**WHAT IS REQUIRED:** Each line from the one with "الوظيفة العسكرية (267, 162)" through the last line of the material is to be printed exactly; no other line and no picture belongs in the copy.

**THE INPUT:**
§

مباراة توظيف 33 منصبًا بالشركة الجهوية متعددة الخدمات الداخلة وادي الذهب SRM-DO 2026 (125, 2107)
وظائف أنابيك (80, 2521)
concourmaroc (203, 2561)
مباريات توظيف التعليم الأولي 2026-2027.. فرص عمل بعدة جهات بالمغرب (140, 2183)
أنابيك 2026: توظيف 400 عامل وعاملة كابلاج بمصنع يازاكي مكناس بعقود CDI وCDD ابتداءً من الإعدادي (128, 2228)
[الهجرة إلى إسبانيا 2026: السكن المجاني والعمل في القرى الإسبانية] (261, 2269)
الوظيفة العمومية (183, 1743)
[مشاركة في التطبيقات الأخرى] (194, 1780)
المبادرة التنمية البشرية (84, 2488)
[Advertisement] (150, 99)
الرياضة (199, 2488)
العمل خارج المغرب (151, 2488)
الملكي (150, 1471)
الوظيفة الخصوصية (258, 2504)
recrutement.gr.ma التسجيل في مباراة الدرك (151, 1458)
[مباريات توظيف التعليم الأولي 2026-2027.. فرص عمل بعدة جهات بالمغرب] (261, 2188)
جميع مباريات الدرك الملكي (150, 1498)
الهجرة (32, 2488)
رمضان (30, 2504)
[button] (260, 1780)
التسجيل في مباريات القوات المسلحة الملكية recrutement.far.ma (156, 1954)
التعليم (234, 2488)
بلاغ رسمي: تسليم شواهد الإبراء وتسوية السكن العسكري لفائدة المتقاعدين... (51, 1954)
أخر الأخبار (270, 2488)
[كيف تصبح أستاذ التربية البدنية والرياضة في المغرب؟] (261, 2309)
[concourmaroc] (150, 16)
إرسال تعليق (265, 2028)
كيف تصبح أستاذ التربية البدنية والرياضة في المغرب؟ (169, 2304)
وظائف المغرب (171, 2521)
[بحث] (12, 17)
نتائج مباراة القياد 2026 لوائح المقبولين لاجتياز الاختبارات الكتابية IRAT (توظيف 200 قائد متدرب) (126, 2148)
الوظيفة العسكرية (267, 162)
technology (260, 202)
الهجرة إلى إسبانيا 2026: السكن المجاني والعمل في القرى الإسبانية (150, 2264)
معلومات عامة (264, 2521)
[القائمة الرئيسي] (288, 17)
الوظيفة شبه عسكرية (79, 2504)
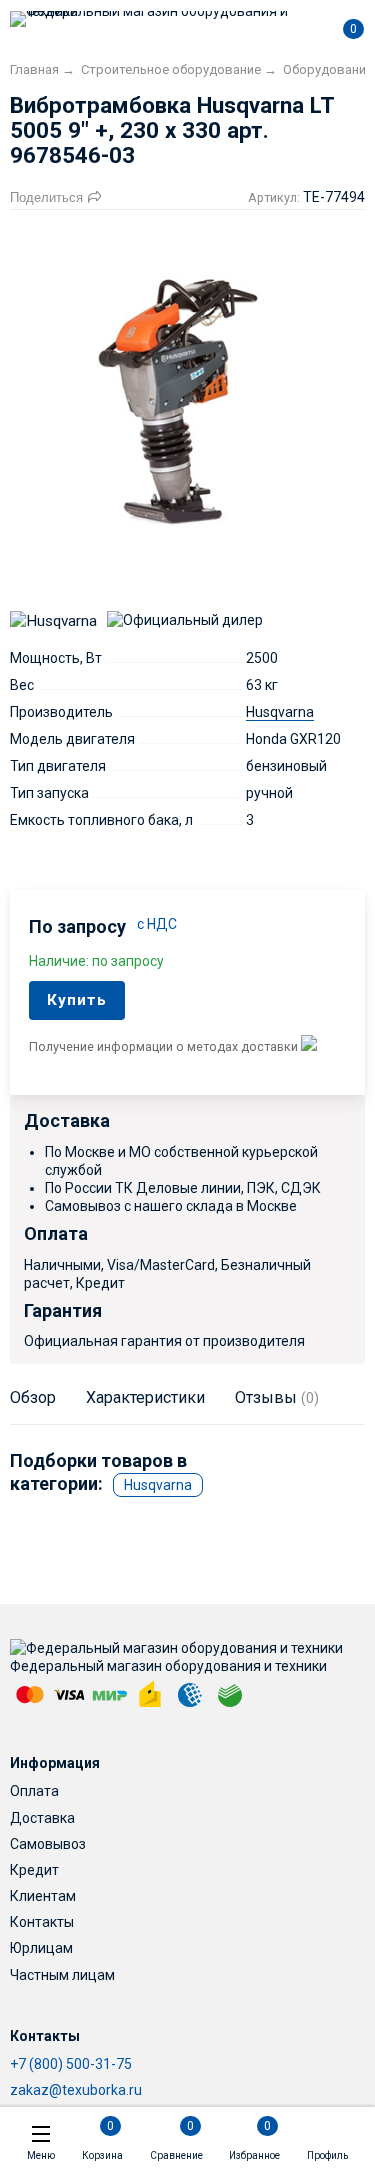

§

**SOLUTION TO THE EXERCISE:**
الوظيفة العسكرية (267, 162)
technology (260, 202)
الهجرة إلى إسبانيا 2026: السكن المجاني والعمل في القرى الإسبانية (150, 2264)
معلومات عامة (264, 2521)
[القائمة الرئيسي] (288, 17)
الوظيفة شبه عسكرية (79, 2504)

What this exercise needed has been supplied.